[[ Extracted data, beginning ]]

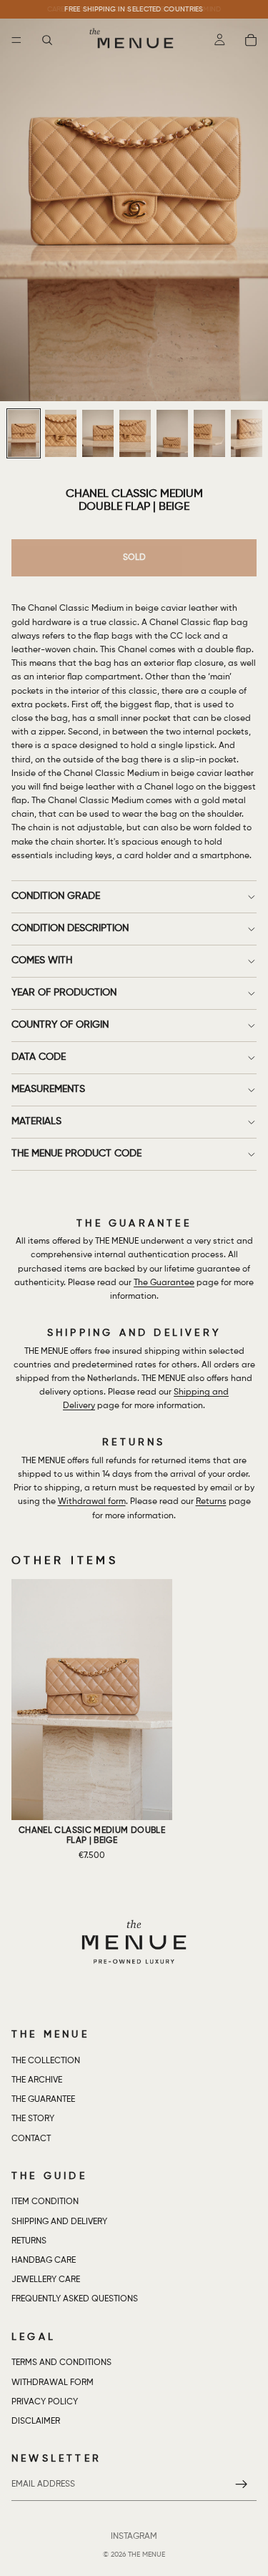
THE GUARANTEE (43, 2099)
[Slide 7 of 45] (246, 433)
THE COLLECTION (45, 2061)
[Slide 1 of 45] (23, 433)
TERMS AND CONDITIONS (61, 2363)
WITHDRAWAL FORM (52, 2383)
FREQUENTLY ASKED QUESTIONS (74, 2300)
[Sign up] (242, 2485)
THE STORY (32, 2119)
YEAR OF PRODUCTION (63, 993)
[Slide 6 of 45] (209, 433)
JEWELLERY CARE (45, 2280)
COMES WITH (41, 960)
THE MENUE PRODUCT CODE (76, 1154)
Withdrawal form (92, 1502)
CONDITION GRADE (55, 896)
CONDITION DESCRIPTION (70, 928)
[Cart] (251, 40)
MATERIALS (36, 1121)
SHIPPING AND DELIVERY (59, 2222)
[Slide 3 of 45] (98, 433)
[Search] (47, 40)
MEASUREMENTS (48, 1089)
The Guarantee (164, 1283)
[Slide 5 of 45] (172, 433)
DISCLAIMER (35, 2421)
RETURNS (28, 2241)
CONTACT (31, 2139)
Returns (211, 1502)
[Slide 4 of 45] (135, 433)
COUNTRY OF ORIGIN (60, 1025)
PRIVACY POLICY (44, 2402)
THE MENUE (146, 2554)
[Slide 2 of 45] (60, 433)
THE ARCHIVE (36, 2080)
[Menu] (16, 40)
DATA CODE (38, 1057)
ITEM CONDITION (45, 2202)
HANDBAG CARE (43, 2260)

[[ Extracted data, end ]]

- _Task brief_
When a line in the material includes the word "Slide", copy it out.

- _Response to this task_
[Slide 7 of 45] (246, 433)
[Slide 1 of 45] (23, 433)
[Slide 6 of 45] (209, 433)
[Slide 3 of 45] (98, 433)
[Slide 5 of 45] (172, 433)
[Slide 4 of 45] (135, 433)
[Slide 2 of 45] (60, 433)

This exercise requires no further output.